Biographie de Gérard Bekerman

Découvrez l’interview réalisée le 5 Décembre 2007, par YANN VERDO sur Les Echos: les 3 vies du nouveau président de l’AFER

Qui êtes-vous, Gérard Bekerman ?

Adhérent de l’Afer depuis 1987, Administrateur depuis 2005 et Président depuis 2007.
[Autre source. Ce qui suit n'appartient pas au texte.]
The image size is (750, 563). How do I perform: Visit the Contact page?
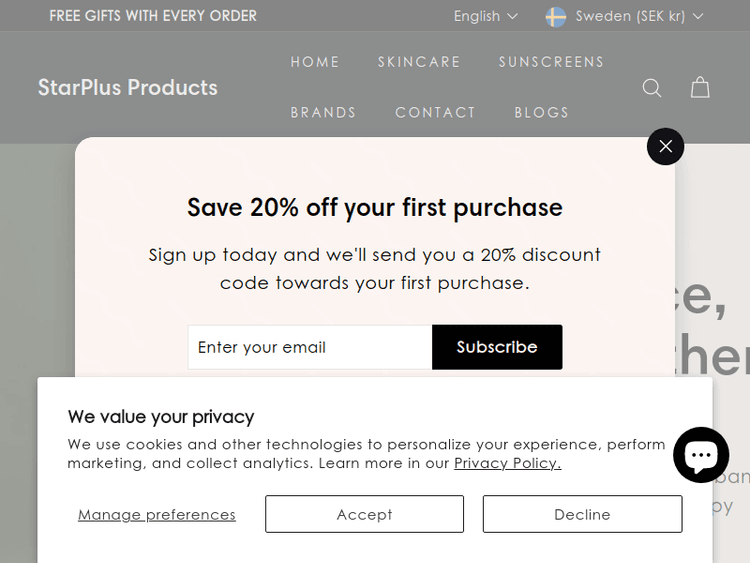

Universitaire de renom, j’ai débuté ma carrière comme assistant de Raymond Aron au Collège de France. Je l’ai poursuivi comme professeur en visite à UCLA (University of California Los Angeles) et au M2 de Techniques Financières de l’Université de Paris 2 que j’ai dirigé jusqu’en 2014. Je suis aujourd’hui directeur de la Chaire Essec Finance. Je suis l’auteur de nombreuses publications scientifiques sur les modèles mathématiques de valorisation d’options et d’ouvrages qui font autorité parus aux Presses Universitaires de France sur les comptes publics et les sujets monétaires et financiers internationaux.
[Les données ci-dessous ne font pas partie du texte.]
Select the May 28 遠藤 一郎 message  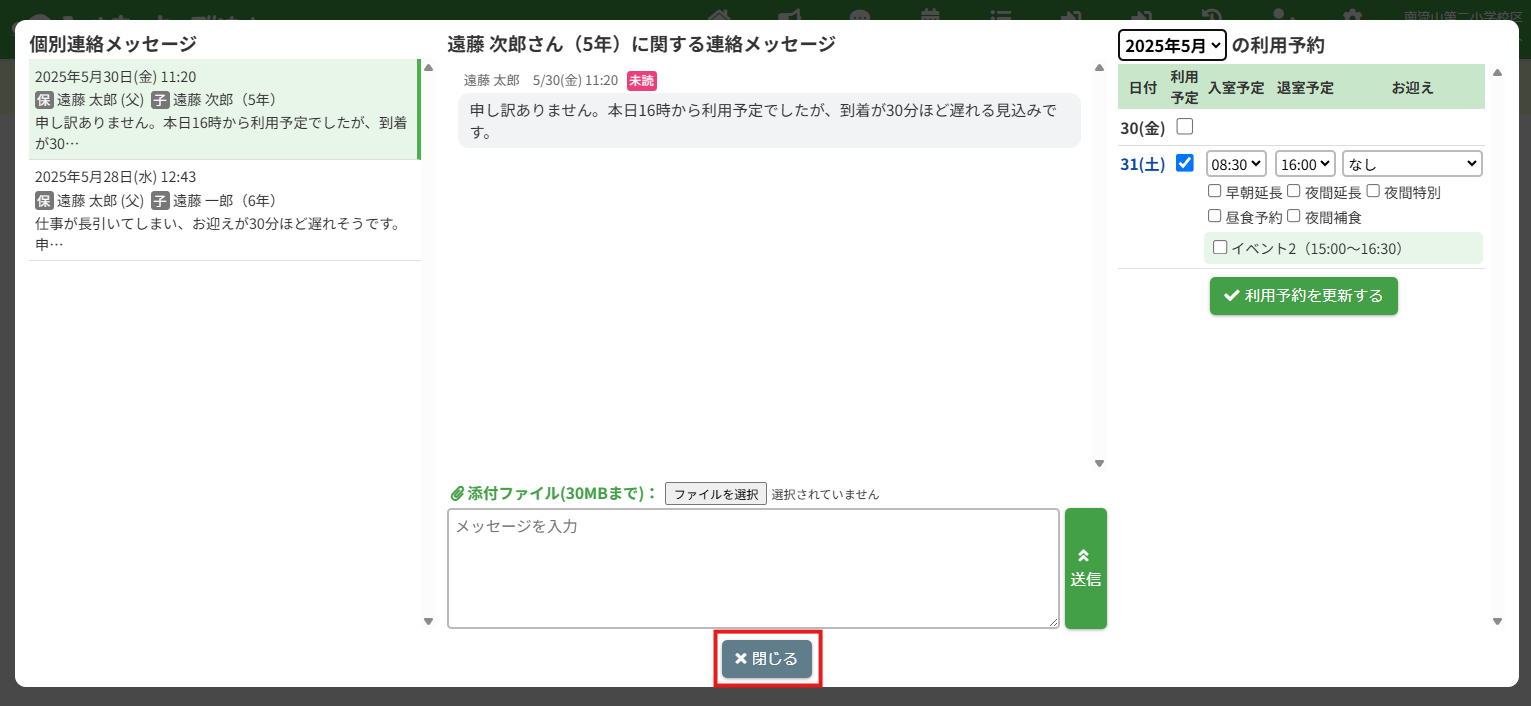(x=224, y=210)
Je suis également diplômé de l’Ecole Normale de musique et fondateur du Concours international des grands amateurs de piano, évènement culturel que je préside et qui réunit chaque année à Paris des candidats venus du monde entier.

Vous habitez : une petite rue à Paris, si loin de mon amour des régions de France

Vos enfants : Céline, Adrien et Florent

Vos qualités : probablement pas assez

Vos défauts : sans doute trop

Votre dernier film : hélas, il doit remonter à dix ans

Un auteur : Pascal

Une valeur : l’amitié

Un but : convertir le mal en bien

Votre dernier achat : un manuscrit de chants grégoriens du 16e siècle

L’argent : ce n’est pas l’argent qui permet de distinguer qui a du mérite et qui n’en a pas (Brutam quia dignum atque indignum nequeat internoscere).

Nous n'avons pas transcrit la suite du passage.